*Information supplied:*

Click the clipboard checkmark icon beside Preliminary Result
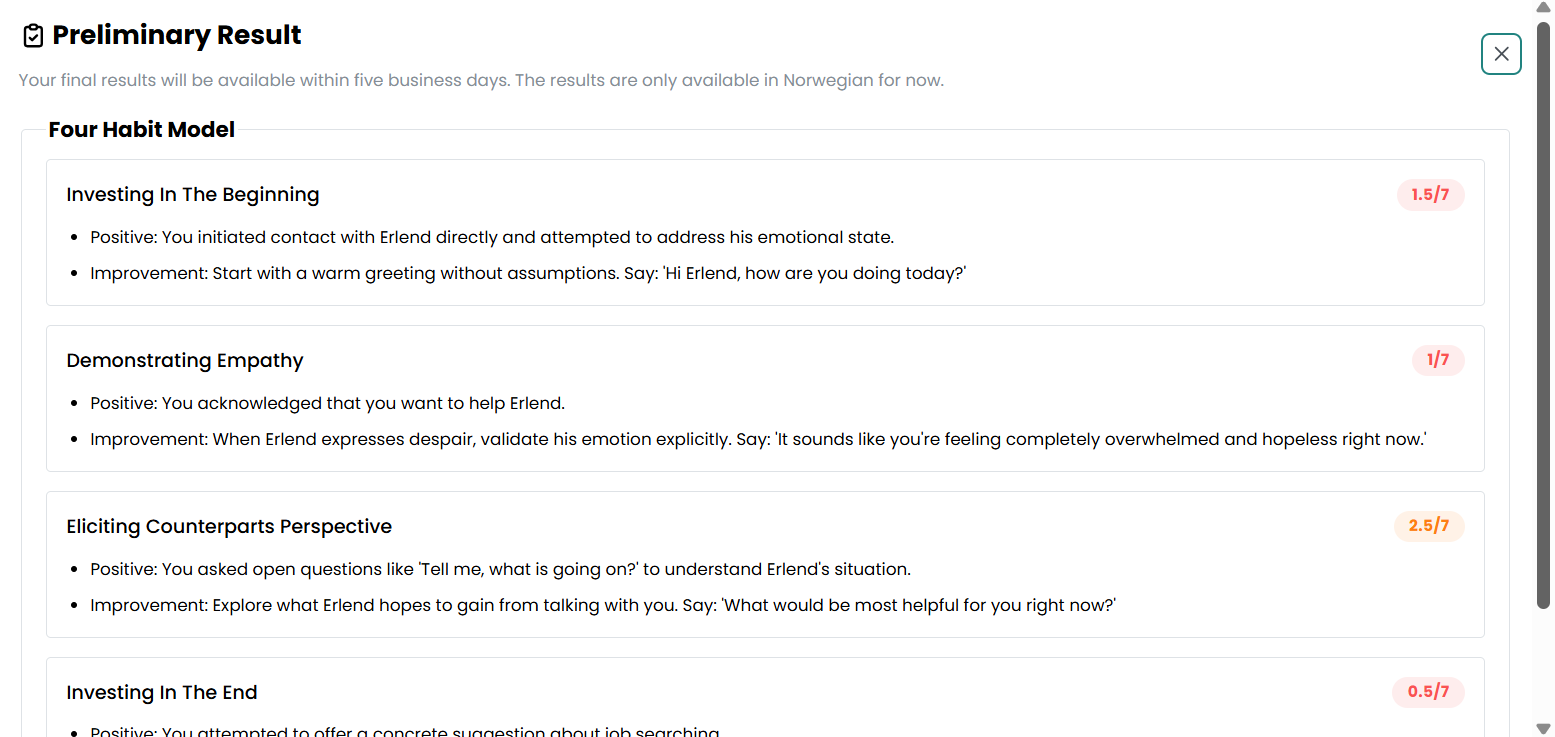coord(32,34)
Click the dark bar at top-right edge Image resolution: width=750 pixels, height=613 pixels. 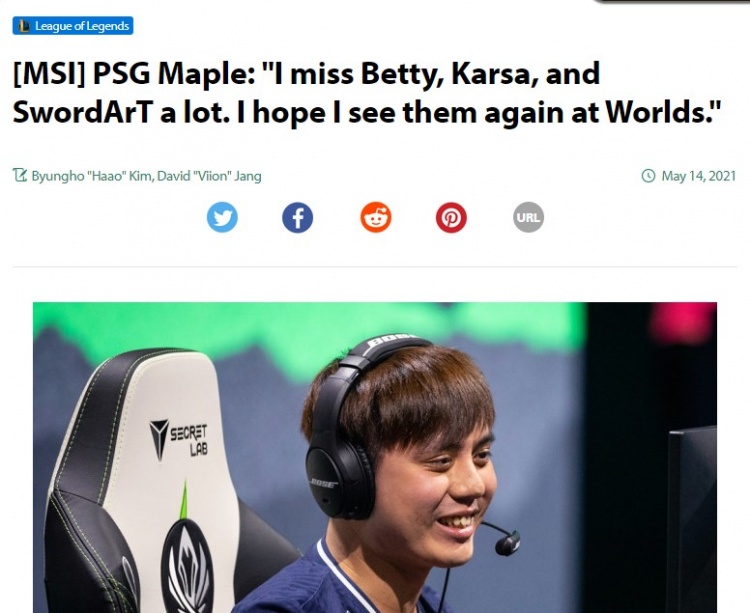click(x=672, y=1)
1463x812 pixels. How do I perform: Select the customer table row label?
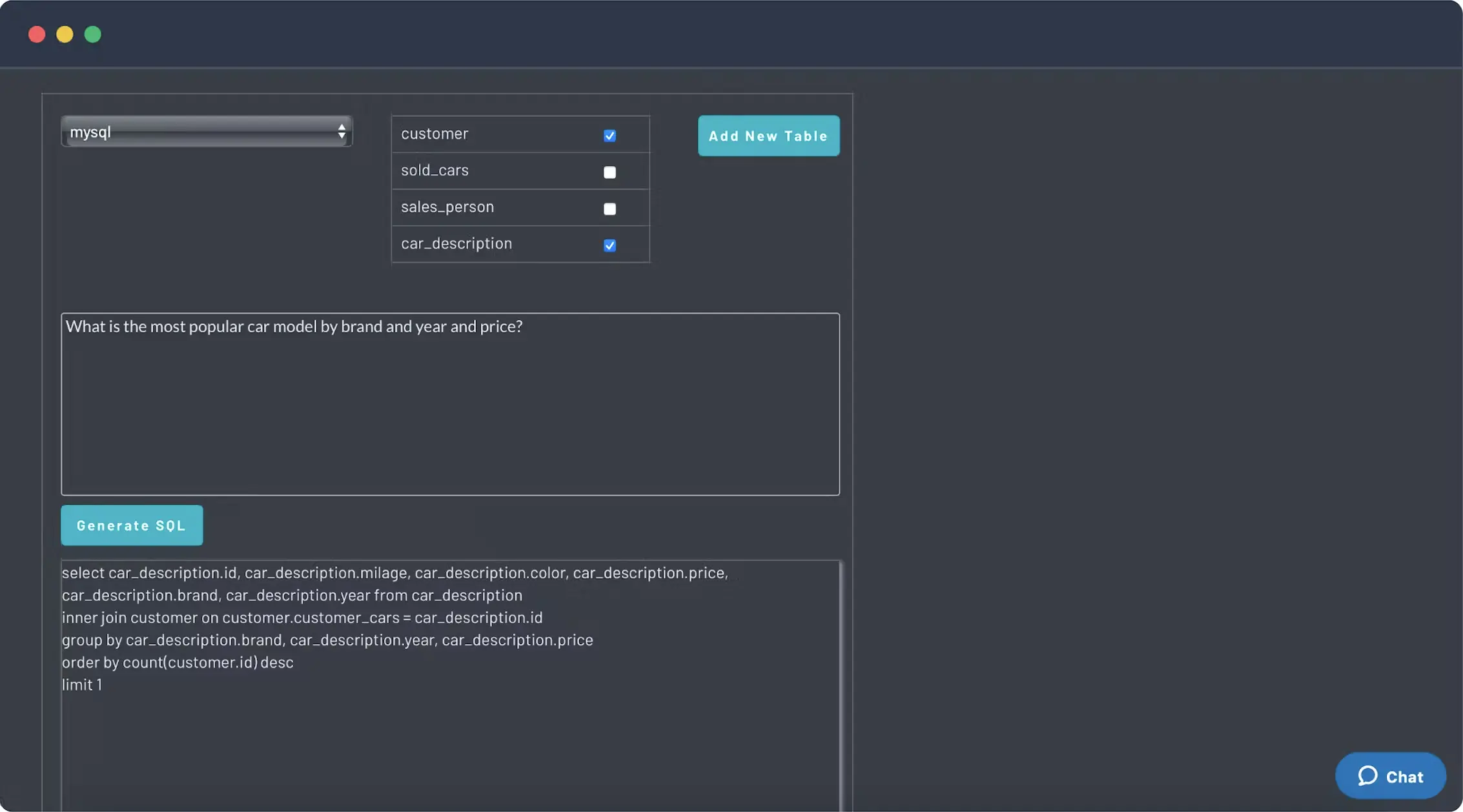click(x=435, y=134)
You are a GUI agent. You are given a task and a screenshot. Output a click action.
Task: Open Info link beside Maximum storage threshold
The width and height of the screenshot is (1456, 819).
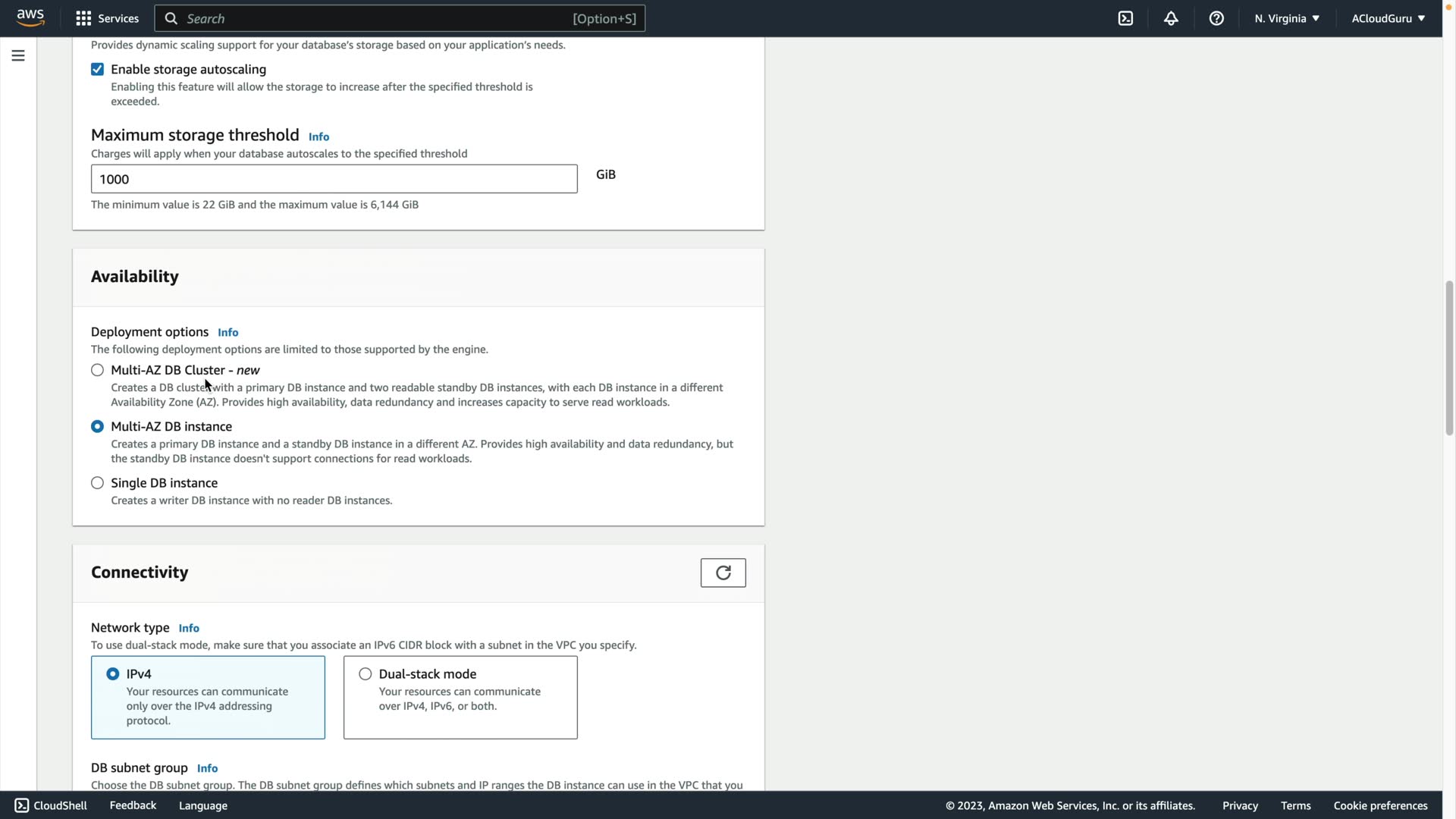(x=318, y=136)
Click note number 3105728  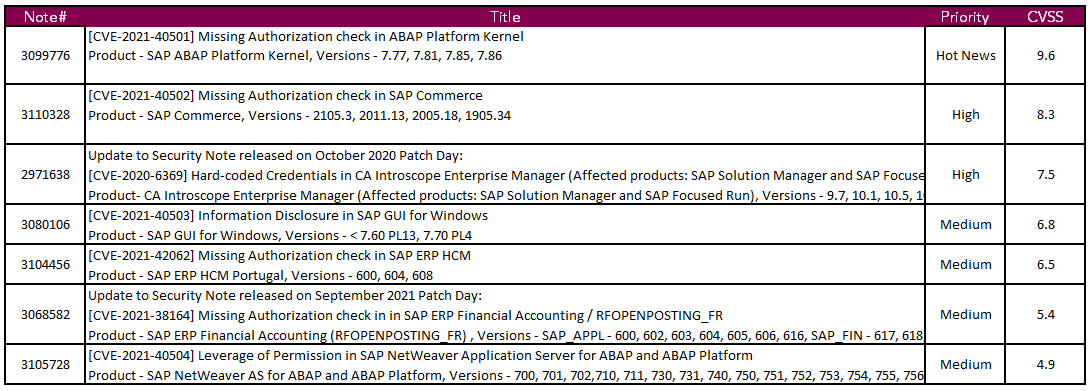(x=45, y=365)
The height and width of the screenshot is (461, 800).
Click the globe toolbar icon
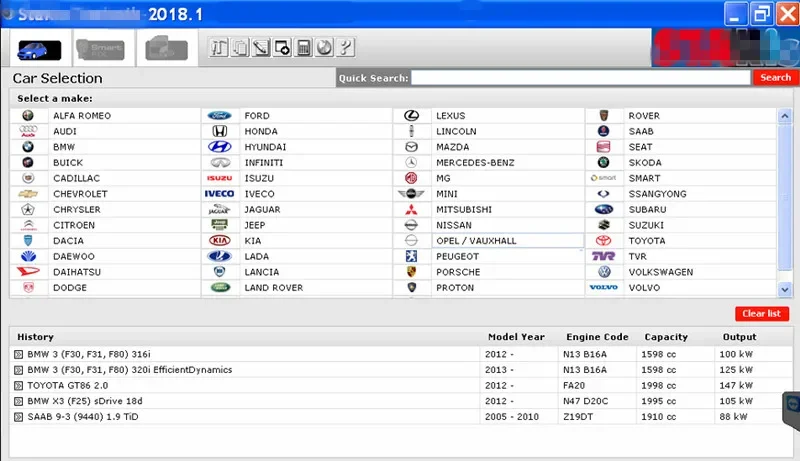click(324, 47)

*Instruction:* Rewrite the lines from the one containing "The height and" through the last line, replacing "globe" with "gear" and leaving everything else unchanged. Omit the pictures.

*Problem solution:*
The height and width of the screenshot is (461, 800).
Click the gear toolbar icon
click(324, 47)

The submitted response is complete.